中学3年生の夏、唐突に大人になるのが怖いと思った。

学生時は文化祭や体育祭、合唱祭や修学旅行など、楽しみは「外から」やってきた。学校が提供してくれた。でも大人に、社会人になるとそういった楽しみは失われ、仕事に追われてしまうものだと頑なに信じていた。大人になってしまうなら死んだほうがいいんじゃないかとさえ思っていたあの頃。粛々と進み続ける時間の中で永遠に学生のままでいたいと本気で思っていた。

あんなにも忌み嫌っていた社会人になった今、仕事が煩わしいと思うことはあれ、日常の中に楽しみはあるし、充実している。

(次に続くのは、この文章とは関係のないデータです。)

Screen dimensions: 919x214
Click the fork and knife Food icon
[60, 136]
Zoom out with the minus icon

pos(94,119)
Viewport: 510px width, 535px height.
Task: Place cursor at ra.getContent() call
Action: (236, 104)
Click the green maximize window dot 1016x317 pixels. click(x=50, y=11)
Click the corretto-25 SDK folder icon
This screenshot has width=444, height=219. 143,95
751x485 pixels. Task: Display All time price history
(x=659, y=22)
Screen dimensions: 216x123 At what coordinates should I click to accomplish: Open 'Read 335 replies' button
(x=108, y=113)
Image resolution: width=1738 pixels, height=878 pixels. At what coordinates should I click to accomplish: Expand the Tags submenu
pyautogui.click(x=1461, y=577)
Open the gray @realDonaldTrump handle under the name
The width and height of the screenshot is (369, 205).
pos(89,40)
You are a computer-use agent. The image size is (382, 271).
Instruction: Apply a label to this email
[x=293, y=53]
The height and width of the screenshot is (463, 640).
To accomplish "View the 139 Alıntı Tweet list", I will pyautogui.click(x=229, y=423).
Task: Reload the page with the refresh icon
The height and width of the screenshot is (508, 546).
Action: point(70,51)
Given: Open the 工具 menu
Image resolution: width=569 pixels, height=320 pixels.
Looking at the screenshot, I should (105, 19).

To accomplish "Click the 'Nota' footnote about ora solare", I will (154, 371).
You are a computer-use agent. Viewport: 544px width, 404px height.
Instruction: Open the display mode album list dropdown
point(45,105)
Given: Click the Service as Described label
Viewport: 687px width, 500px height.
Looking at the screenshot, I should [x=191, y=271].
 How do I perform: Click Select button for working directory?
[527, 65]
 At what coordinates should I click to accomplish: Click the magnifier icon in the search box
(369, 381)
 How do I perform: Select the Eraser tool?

今の仕事が向いているだけなのかもしれないけれど、それなりに満たされているし仕事をすることが当たり前だと思っている。

 

先日読んだ本の中に「彼らにとって人生の一番賑やかな時期は、とっくに過ぎちゃっているからね」なる文章が出てきて、中学3年次のそうした「恐れ」を思い出した。

学生から社会人には(どうにか)成れた。でも、この先は?結婚して、子育てして、子供が手を離れて、時間に余裕ができた時、人は何を楽しみに生きればいいんだ。